# About this exercise
Return a word-for-word copy of the complete listing below.

# Records for processing
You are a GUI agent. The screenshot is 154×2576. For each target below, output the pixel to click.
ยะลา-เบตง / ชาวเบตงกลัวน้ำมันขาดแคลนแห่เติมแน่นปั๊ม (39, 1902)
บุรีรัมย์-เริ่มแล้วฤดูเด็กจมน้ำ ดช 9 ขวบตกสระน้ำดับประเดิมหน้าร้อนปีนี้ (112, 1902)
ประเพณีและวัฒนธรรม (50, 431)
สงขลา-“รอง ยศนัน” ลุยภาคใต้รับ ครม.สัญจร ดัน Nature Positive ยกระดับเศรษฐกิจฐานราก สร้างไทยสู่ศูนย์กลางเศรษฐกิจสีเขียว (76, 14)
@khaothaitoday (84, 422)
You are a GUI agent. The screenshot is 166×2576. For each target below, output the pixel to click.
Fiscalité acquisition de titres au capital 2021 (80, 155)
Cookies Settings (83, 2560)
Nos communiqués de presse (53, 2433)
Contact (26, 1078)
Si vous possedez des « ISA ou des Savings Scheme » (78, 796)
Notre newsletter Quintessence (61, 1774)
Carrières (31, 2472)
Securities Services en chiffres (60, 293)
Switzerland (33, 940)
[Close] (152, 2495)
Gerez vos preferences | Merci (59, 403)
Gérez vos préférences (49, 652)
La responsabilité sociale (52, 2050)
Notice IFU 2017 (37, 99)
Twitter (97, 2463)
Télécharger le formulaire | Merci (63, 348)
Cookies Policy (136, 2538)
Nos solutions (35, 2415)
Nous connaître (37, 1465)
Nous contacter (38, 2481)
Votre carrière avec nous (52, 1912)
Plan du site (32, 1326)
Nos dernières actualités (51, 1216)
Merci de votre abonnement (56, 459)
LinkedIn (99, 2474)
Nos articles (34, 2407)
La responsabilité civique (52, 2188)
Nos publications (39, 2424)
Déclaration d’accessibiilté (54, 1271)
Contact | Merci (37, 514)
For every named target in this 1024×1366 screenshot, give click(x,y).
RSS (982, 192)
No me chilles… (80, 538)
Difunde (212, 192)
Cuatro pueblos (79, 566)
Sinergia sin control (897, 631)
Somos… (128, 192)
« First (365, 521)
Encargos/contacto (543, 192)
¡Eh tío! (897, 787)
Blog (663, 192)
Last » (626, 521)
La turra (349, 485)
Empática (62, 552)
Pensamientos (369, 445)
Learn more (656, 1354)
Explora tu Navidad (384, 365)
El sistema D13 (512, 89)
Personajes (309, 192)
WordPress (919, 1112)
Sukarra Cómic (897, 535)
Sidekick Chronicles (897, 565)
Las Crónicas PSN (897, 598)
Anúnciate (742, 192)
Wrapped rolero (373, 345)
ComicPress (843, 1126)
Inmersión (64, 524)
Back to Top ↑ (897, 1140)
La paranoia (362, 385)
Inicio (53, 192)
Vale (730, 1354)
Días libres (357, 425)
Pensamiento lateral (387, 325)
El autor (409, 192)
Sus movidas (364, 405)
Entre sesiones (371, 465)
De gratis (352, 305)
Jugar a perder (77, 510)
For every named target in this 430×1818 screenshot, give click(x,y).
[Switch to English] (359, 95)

# Output of the exercise
You are a GUI agent. The screenshot is 154×2576. For each target below, output the pixel to click.
ยะลา-เบตง / ชาวเบตงกลัวน้ำมันขาดแคลนแห่เติมแน่นปั๊ม (39, 1902)
บุรีรัมย์-เริ่มแล้วฤดูเด็กจมน้ำ ดช 9 ขวบตกสระน้ำดับประเดิมหน้าร้อนปีนี้ (112, 1902)
ประเพณีและวัฒนธรรม (50, 431)
สงขลา-“รอง ยศนัน” ลุยภาคใต้รับ ครม.สัญจร ดัน Nature Positive ยกระดับเศรษฐกิจฐานราก สร้างไทยสู่ศูนย์กลางเศรษฐกิจสีเขียว (76, 14)
@khaothaitoday (84, 422)
You are a GUI agent. The screenshot is 166×2576. For each target below, output the pixel to click.
Fiscalité acquisition de titres au capital 2021 (80, 155)
Cookies Settings (83, 2560)
Nos communiqués de presse (53, 2433)
Contact (26, 1078)
Si vous possedez des « ISA ou des Savings Scheme » (78, 796)
Notre newsletter Quintessence (61, 1774)
Carrières (31, 2472)
Securities Services en chiffres (60, 293)
Switzerland (33, 940)
[Close] (152, 2495)
Gerez vos preferences | Merci (59, 403)
Gérez vos préférences (49, 652)
La responsabilité sociale (52, 2050)
Notice IFU 2017 (37, 99)
Twitter (97, 2463)
Télécharger le formulaire | Merci (63, 348)
Cookies Policy (136, 2538)
Nos solutions (35, 2415)
Nous connaître (37, 1465)
Nous contacter (38, 2481)
Votre carrière avec nous (52, 1912)
Plan du site (32, 1326)
Nos dernières actualités (51, 1216)
Merci de votre abonnement (56, 459)
LinkedIn (99, 2474)
Nos articles (34, 2407)
La responsabilité civique (52, 2188)
Nos publications (39, 2424)
Déclaration d’accessibiilté (54, 1271)
Contact | Merci (37, 514)
For every named target in this 1024×1366 screenshot, give click(x,y).
RSS (982, 192)
No me chilles… (80, 538)
Difunde (212, 192)
Cuatro pueblos (79, 566)
Sinergia sin control (897, 631)
Somos… (128, 192)
« First (365, 521)
Encargos/contacto (543, 192)
¡Eh tío! (897, 787)
Blog (663, 192)
Last » (626, 521)
La turra (349, 485)
Empática (62, 552)
Pensamientos (369, 445)
Learn more (656, 1354)
Explora tu Navidad (384, 365)
El sistema D13 (512, 89)
Personajes (309, 192)
WordPress (919, 1112)
Sukarra Cómic (897, 535)
Sidekick Chronicles (897, 565)
Las Crónicas PSN (897, 598)
Anúnciate (742, 192)
Wrapped rolero (373, 345)
ComicPress (843, 1126)
Inmersión (64, 524)
Back to Top ↑ (897, 1140)
La paranoia (362, 385)
Inicio (53, 192)
Vale (730, 1354)
Días libres (357, 425)
Pensamiento lateral (387, 325)
El autor (409, 192)
Sus movidas (364, 405)
Entre sesiones (371, 465)
De gratis (352, 305)
Jugar a perder (77, 510)
For every named target in this 430×1818 screenshot, give click(x,y).
[Switch to English] (359, 95)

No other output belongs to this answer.